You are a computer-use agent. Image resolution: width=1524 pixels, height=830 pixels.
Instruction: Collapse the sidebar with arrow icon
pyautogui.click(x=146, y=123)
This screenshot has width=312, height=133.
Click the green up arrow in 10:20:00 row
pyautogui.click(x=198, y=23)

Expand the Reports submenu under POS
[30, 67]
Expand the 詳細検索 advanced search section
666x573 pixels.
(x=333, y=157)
----
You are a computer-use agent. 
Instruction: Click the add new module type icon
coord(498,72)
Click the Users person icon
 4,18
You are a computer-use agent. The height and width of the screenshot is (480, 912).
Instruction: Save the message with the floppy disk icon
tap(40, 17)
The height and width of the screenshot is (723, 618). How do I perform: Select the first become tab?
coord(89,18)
----
» THE PROBLEM
Please find every line in the records that contains the word "agent", and copy it out.

» EXERCISE ANSWER
You are a computer-use agent. Image resolution: width=1524 pixels, height=830 pixels.
You are a computer-use agent. 
You are a computer-use agent. The height and width of the screenshot is (480, 912).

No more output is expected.